**Порядок работы**
[1] Перечислите все темы, о которых, согласно тексту об интервью Резника, он рассказал в интервью «МО».
[2] Верните дословно фрагмент текста об интервью Резника от «Оппозиционер, экс-депутат петербургского» до «от путинской системы.» включительно.

**Страница**
═══

Оппозиционер, экс-депутат петербургского парламента Максим Резник на конференции Антивоенного комитета России в Брюсселе и предложил новую стратегию оппозиции на предстоящих выборах в Госдуму, куда власти хотят делегировать до 40% участников войны. Резник и его коллеги по АКР предложили участвовать в кампании против «вознаграждения войны» — с требованием не давать политических постов тем, кто участвовал в СВО, и призывать голосовать против таких кандидатов. Эта тактика отличается от идей ФБК, который ориентируется лишь на бой с «Единой Россией».
В интервью «МО» Резник рассказал, как деградировал российский политический класс, почему война стала катализатором безумия, почему даже внутри элит растёт страх и усталость от путинской системы.
— Когда объявили новые выборы в 2021 году, я выступил с трибуны и сказал, что Петербург должен голосовать против «Единой России», против партии Путина. На следующий день меня арестовали по делу о хранении наркотиков. Дальше всё стало понятно — участвовать в выборах я уже не смог. Это было заранее заложено в системе.

═══

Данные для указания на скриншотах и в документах
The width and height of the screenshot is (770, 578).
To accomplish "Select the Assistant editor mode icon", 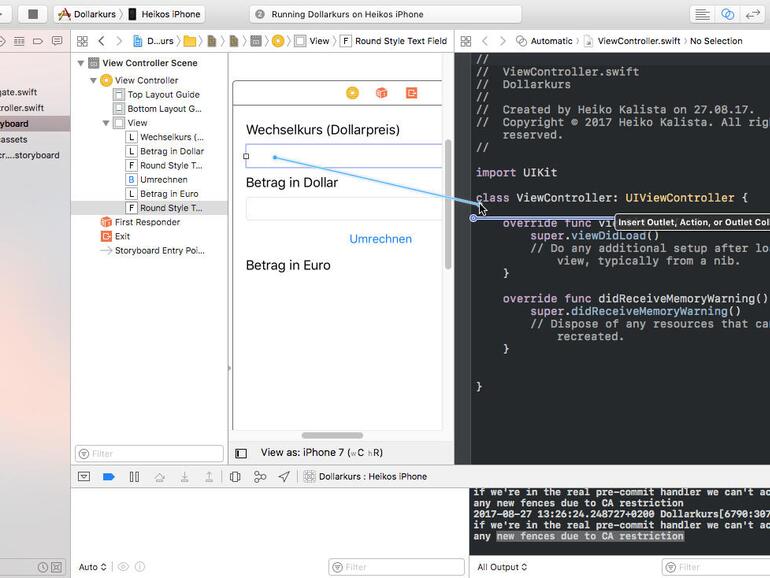I will pyautogui.click(x=728, y=14).
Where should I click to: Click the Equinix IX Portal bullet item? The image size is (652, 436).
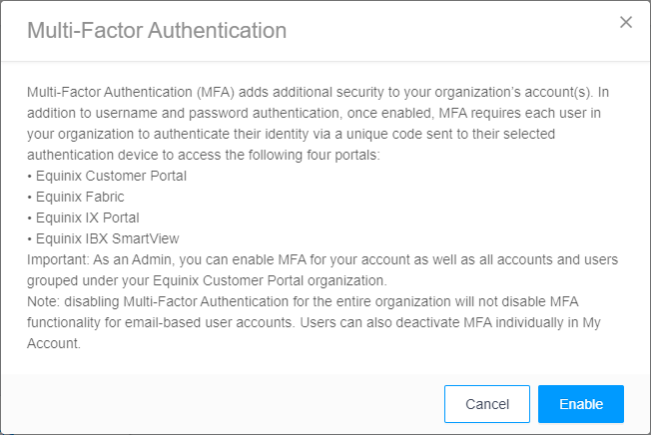point(86,218)
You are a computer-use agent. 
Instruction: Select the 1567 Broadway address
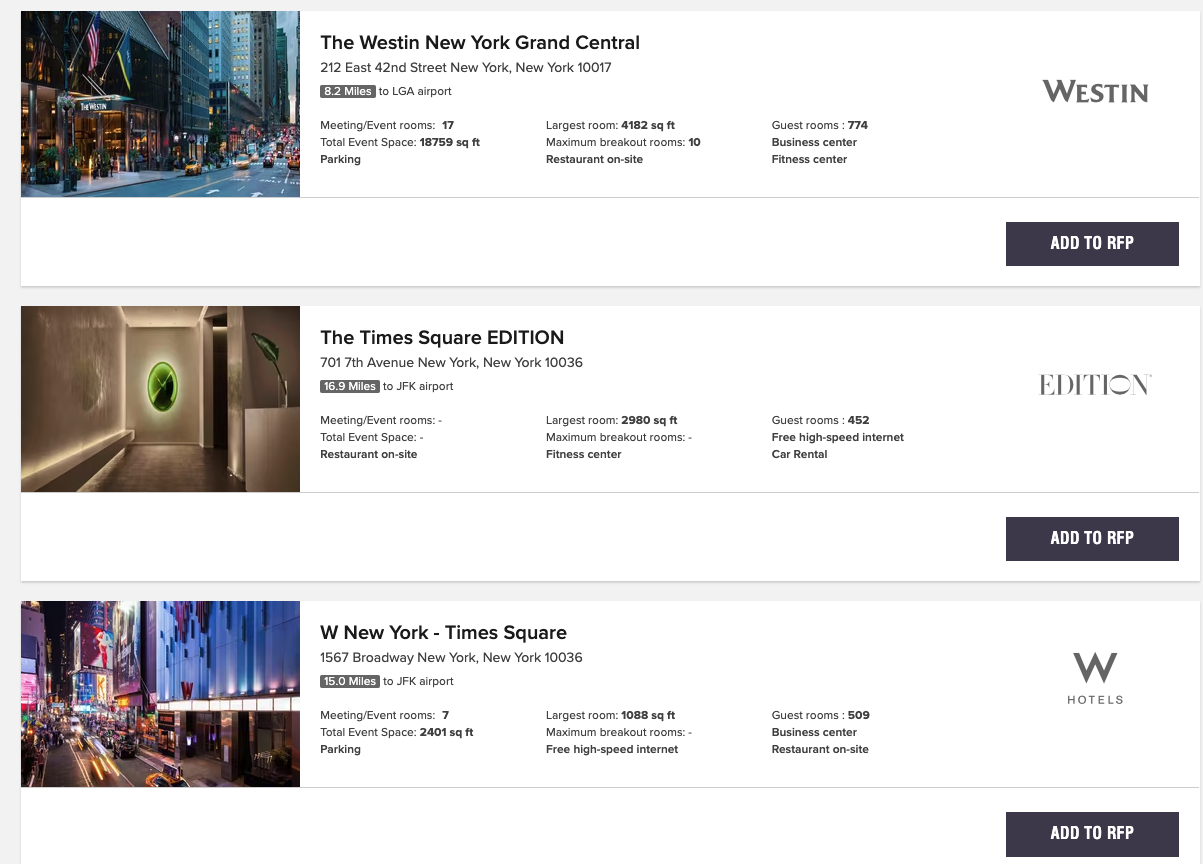pyautogui.click(x=451, y=658)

═══

**Итоговые результаты**
[1]
- как деградировал российский политический класс
- почему война стала катализатором безумия
- почему даже внутри элит растёт страх и усталость от путинской системы

[2]
Оппозиционер, экс-депутат петербургского парламента Максим Резник на конференции Антивоенного комитета России в Брюсселе и предложил новую стратегию оппозиции на предстоящих выборах в Госдуму, куда власти хотят делегировать до 40% участников войны. Резник и его коллеги по АКР предложили участвовать в кампании против «вознаграждения войны» — с требованием не давать политических постов тем, кто участвовал в СВО, и призывать голосовать против таких кандидатов. Эта тактика отличается от идей ФБК, который ориентируется лишь на бой с «Единой Россией».
В интервью «МО» Резник рассказал, как деградировал российский политический класс, почему война стала катализатором безумия, почему даже внутри элит растёт страх и усталость от путинской системы.